Nelle ricerche di filosofia pratica Aristotele osserva che tutte le azioni degli uomini hanno come fine un bene. Se la maggior parte dei beni viene cercata in vista del conseguimento di altri beni, deve però esistere un bene ricercato per se stesso, alla portata di tutti, un bene pratico.

Per Aristotele, il bene supremo cui l’uomo può aspirare è la felicità (eudaimonìa). Poiché il bene dell’individuo e quello della città sono intrecciati, essi costituiscono oggetto della politica e ad essa spetta stabilire cosa sia la felicità e come conseguirla, in quanto le altre discipline come la retorica, l’economia, nella concreta esperienza della vita cittadina appaiono subordinate alla politica.
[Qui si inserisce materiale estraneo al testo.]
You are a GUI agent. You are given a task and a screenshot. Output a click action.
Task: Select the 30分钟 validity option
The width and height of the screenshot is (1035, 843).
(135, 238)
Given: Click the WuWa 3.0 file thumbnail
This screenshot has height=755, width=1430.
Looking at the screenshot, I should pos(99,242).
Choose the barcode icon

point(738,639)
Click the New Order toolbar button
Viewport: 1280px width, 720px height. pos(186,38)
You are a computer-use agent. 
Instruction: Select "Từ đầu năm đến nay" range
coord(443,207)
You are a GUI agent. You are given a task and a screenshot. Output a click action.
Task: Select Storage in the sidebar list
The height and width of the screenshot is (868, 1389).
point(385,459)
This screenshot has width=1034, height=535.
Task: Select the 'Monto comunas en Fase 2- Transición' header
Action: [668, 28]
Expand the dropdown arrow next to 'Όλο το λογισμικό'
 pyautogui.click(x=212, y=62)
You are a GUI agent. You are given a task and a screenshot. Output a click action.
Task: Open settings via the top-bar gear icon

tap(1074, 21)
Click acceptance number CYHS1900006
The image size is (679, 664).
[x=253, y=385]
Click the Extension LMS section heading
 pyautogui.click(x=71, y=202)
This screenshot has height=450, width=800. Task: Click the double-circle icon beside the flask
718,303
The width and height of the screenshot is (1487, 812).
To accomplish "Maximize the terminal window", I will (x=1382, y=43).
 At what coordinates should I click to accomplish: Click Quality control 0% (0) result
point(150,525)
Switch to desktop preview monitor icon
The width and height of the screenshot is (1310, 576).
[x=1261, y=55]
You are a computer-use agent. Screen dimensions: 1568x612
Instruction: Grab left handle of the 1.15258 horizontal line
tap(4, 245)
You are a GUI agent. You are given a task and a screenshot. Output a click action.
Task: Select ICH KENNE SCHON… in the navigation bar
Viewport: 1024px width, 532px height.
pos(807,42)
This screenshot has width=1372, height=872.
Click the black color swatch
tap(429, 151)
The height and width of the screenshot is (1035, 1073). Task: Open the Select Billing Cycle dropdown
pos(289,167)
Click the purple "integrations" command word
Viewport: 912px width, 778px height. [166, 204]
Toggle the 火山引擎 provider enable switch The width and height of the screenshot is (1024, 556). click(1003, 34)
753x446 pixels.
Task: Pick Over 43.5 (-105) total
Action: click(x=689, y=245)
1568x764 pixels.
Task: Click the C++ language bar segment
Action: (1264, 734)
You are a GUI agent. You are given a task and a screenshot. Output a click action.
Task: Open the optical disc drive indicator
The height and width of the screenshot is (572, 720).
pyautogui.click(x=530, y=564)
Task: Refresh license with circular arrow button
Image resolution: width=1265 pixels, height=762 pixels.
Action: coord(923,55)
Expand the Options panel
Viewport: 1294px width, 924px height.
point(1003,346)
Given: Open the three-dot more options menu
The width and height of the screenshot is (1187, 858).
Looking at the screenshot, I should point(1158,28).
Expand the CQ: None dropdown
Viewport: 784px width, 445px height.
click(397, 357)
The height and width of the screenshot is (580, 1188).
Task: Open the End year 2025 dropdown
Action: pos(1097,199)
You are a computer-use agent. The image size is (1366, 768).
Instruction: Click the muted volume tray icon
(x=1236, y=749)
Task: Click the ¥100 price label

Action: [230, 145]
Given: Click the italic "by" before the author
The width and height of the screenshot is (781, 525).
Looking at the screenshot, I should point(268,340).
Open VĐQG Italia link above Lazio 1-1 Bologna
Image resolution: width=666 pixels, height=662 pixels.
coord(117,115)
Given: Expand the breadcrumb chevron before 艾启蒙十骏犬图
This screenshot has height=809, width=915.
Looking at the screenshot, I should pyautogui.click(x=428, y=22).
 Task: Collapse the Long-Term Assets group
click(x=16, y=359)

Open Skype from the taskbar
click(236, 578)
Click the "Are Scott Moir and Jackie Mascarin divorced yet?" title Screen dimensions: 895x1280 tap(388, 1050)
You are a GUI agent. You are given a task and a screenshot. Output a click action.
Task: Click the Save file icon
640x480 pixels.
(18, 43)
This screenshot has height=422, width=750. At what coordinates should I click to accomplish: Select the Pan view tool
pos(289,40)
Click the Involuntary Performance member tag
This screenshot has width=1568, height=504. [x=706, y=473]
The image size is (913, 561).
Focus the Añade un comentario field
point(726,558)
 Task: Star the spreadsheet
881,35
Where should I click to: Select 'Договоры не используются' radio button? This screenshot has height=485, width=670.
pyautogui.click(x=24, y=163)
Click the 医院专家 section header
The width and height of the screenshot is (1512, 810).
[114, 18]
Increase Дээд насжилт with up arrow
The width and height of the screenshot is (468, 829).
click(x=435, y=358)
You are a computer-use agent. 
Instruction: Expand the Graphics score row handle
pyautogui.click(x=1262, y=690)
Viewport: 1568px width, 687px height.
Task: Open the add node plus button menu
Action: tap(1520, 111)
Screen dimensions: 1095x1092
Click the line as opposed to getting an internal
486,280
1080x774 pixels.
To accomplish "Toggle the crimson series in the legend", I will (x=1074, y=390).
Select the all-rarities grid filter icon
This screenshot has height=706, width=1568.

Vi è poi un’altra ragione: per Aristotele il bene “è desiderabile anche quando riguarda una sola persona, ma è più bello e più divino se riguarda un popolo e le città” (Etica Nicomachea, I, 2).

La visione aristotelica dell’uomo è quindi di animale politico o sociale e il bene umano è impensabile al di fuori della pólis. Da una parte chiarisce che cosa sia la felicità e come possa essere conseguita dal singolo (argomento trattato nello scritto più importante, l’Etica Nicomachea), dall’altra studia le diverse forme nelle quali si è sviluppata la società umana (famiglia, tribù, pólis) e le istituzioni, le leggi e le consuetudini più adatte a favorire il conseguimento della felicità da parte di tutti i cittadini (trattate dal filosofo negli otto libri della Politica).

Anche se la maggior parte degli uomini sono concordi nell’affermare che il bene supremo, pratico, sia la felicità, vi sono differenti modi di intenderla: per alcuni può essere il piacere dei sensi, aspetto però comune anche agli animali; per altri è la ricchezza, un bene che effettivamente si persegue in vista di qualcos’altro, per altri ancora è l’onore legato comunque ad un riconoscimento esterno.

La felicità invece deve essere qualcosa di autosufficiente e perfetto e il bene pratico per l’uomo consisterà nel possesso e nell’esercizio di attività connesse all’impiego della ragione, la facoltà propria dell’uomo.

Esercitandosi in tale attività a livelli di eccellenza si arriverà a possedere la virtù (aretè).

Le virtù dianoetiche ed etiche

Aristotele distingue due classi di virtù: le virtù dianoetiche e le virtù etiche.

Le prime, in particolare sapienza e saggezza, riguardano l’esercizio della sola ragione. La saggezza è la facoltà che individua i mezzi più idonei a perseguire il fine virtuoso. È la disposizione della ragione mediante cui è possibile valutare con consapevolezza e poi decidere quale sia il giusto mezzo, il più consono alle caratteristiche concrete dell’individuo e della situazione.

Le virtù etiche riguardano invece l’azione regolatrice che la ragione deve svolgere sulla parte irrazionale dell’anima visto che l’uomo è sospinto anche dalle emozioni e dai desideri.

Come possedere la virtù etica?

Essendo una disposizione virtuosa del carattere che si attiva attraverso l’esercizio di azioni pratiche non è patrimonio innato degli aristocratici ma, poiché si identifica con la conoscenza, si può acquisire con l’insegnamento teorico supportato dalla pratica, appunto virtuosa, anche guardando ad un modello di perfezione in un certo ambito.

Nella visione di Aristotele è possibile evidenziare un passo avanti rispetto all’intellettualismo etico e notare il ruolo nuovo attribuito alla volontà: la conoscenza del fine buono non è più condizione sufficiente perché si compia un’azione virtuosa e si chiede anche il concorso della volontà. Se non siamo animati dalla volontà di agire in vista del raggiungimento di un bene, anche se di volta in volta sappiamo in cosa esso consiste, non potremmo conseguirlo.

Aristotele afferma che provare desiderio e volere sono funzioni della facoltà desiderativa e quindi propri della natura umana ma affinché diventino virtù si devono conformare a una regola imposta dalla ragione. E la regola dell’azione è il giusto mezzo, il medio tra due estremi, non definito in astratto ma di volta in volta in rapporto a chi compie l’azione.

In Aristotele, la vita contemplativa si afferma come modello di esistenza superiore a quello della vita attiva. È la vita del filosofo a esercitare e a sviluppare la più alta funzione dell’anima, l’intelligenza per se stessa, in piena indipendenza e autosufficienza realizzando così un piacere elevato e stabile.

La forma di vita più eccellente non è quella di chi ricerca i piaceri o gli onori, ma quella che si basa essenzialmente sull’attività del pensiero, sulla sapienza.